Предложенный отрывок:
_ _ _ _ _
Обострение антизападных настроений в России началось три года назад ситуативно, это был один из тактических ходов. Однако после изменения политического курса риторика стала жестче, изменились и методы. Само антизападничество стало деталью в построении идеологии, способной сплотить «путинское большинство» против недовольного меньшинства. В этом убеждена доктор философских наук, профессор кафедры сравнительной политологии НИУ ВШЭ, профессор кафедры сравнительной политологии Московского государственного института международных отношений, главный научный сотрудник Института научной информации по общественным наукам РАН Ольга Малинова. В интервью «7x7» она рассказала не только о предпосылках и последствиях усилия антизападнической риторики, но и о том, как изменятся отношения между странами после недавних терактов в Париже, почему закон об «иностранных агентах» вредит развитию общества и зачем нужна широкая дискуссия о советском прошлом.
— Похоже, что после терактов в Париже мир в очередной раз изменился. По крайней мере, если судить по количеству призывов объединить усилия в борьбе с общим врагом. Проводя литературные аналогии, можно вспомнить «Битву пяти армий» из «Хоббита» Дж.Р.Р. Толкина. Там вступившие в конфликт между собой гномы, люди и эльфы вынуждены были объединиться перед лицом более существенной угрозы — армий гоблинов и варгов, которые в романе стали именно воплощением зла, разрушительной, деструктивной и иррациональной силой. Могут ли сейчас взаимоотношения между странами, противостоящими ИГИЛ (организация, запрещенная в Российской Федерации) развиваться по схожему сценарию?
— Наверное, такой сценарий был бы очень желателен, потому что, как ни крути, сегодня мир сталкивается с угрозой международного терроризма, и развитие событий в недавние дни показывает, что эта угроза на подъеме. Для того, чтобы справиться с ней, необходимо изменить стратегии ответа на этот вызов. Не вызывает сомнений, что конфликты, которыми сопровождается перестройка системы международных отношений после холодной войны — один из факторов, способствующих превращению терроризма в одну из главных угроз безопасности.
Другой вопрос — готовы ли политики, определяющие поведение ключевых государств, идти по такому пути. Мне представляется, что именно в этом заключается корень проблемы. Холодная война закончилась, но характерный для нее стиль мышления остался. К сожалению, это относится и к России, и к нашим западным партнерам.
Окажется ли очередная трагедия такой поворотной точкой, трудно прогнозировать. Мы знаем, что именно символические события оказываются переключателями поведения политических акторов: они побуждают увидеть события в ином свете и формируют эмоциональный фон, который создает «окна возможностей» для изменения прежних стратегий. Но получится так или нет в этот раз, заранее сказать трудно. Сообщения, которые к нам приходят, весьма противоречивы. С одной стороны, мы имеем обнадеживающую информацию об итогах переговоров в Вене, мы можем говорить, что есть некоторые признаки налаживания мостов, что говорит об определенной переоценке ситуации. С другой стороны, мы видим и признаки того, что она по-прежнему рассматривается в бинарной логике, характерной для периода холодной войны. Некоторые наши партнеры продолжают рассуждать в старых терминах, настаивая, что политика России в Сирийском конфликте оказалась катализатором этого конфликта и стимулировала новую серию терактов.
_ _ _ _ _
Исходные данные:
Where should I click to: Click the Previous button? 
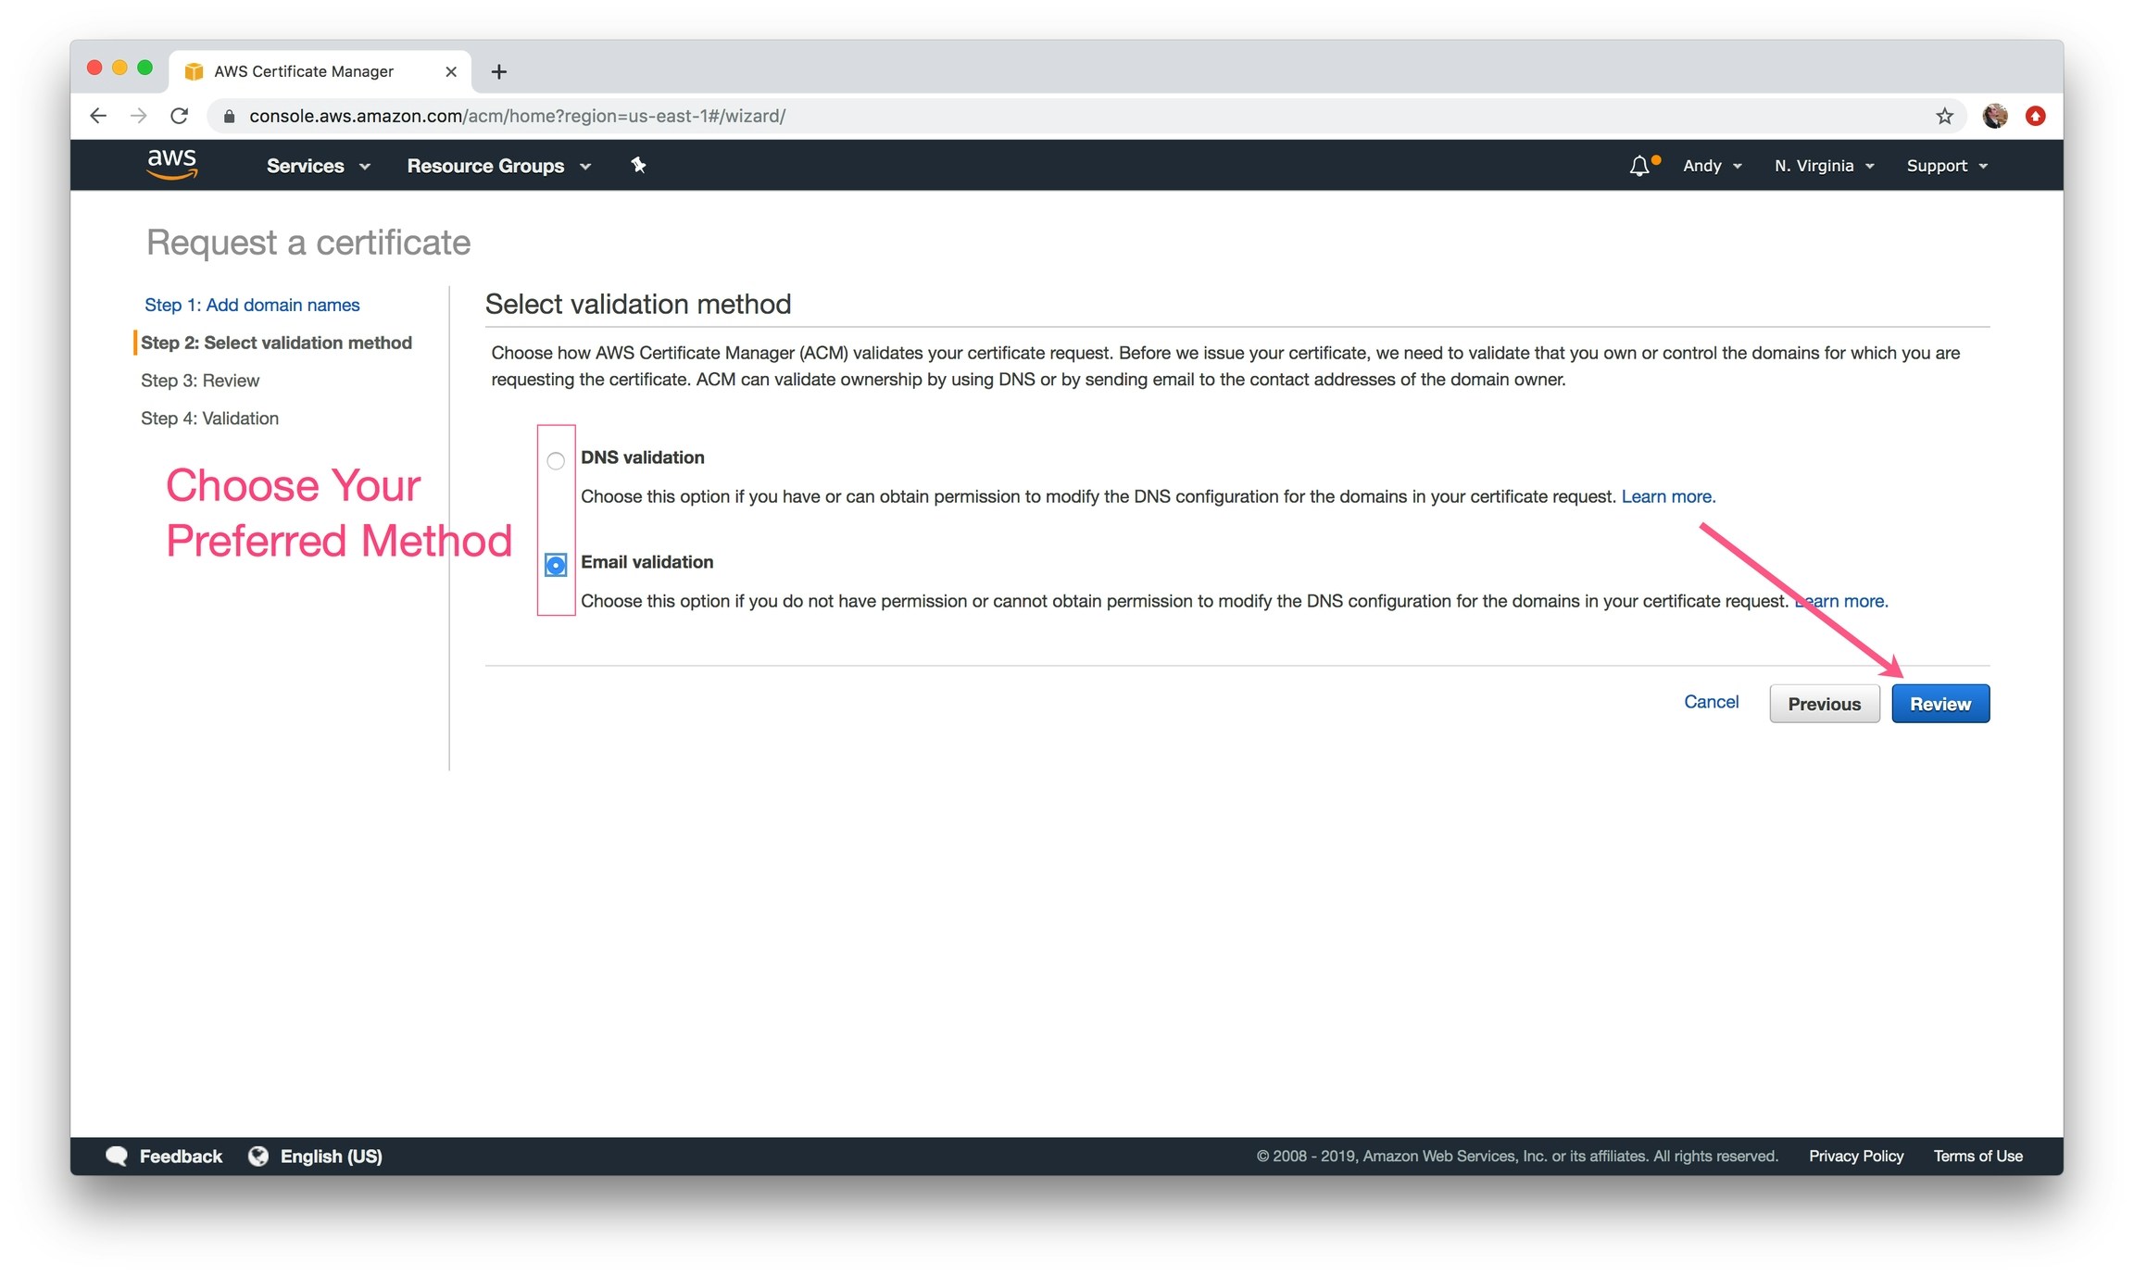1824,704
_ _ _ _ _
Задание 1: Почему, по словам Ольги Малиновой в интервью, сценарий объединения стран был бы очень желателен? Ответьте в одном–трех предложениях.
Задание 2: Отредактируйте фрагмент интервью от слов «Другой вопрос —» до слов «нашим западным партнерам.» включительно, заменив «стиль мышления» на «образ мышления».
Задание 3: Пожалуйста, перескажите короче абзац интервью, начинающийся словами «Другой вопрос — готовы ли политики», сохранив его основные факты.
Отвечайте, опираясь только на интервью.

Полный ответ 1: Сегодня мир сталкивается с угрозой международного терроризма, и события недавних дней показывают, что эта угроза на подъеме. Чтобы справиться с ней, необходимо изменить стратегии ответа на этот вызов.

Полный ответ 2:
Другой вопрос — готовы ли политики, определяющие поведение ключевых государств, идти по такому пути. Мне представляется, что именно в этом заключается корень проблемы. Холодная война закончилась, но характерный для нее образ мышления остался. К сожалению, это относится и к России, и к нашим западным партнерам.

Полный ответ 3: Корень проблемы в том, готовы ли политики, определяющие поведение ключевых государств, идти по такому пути. Холодная война закончилась, но свойственный ей стиль мышления остался, причем и в России, и у ее западных партнеров.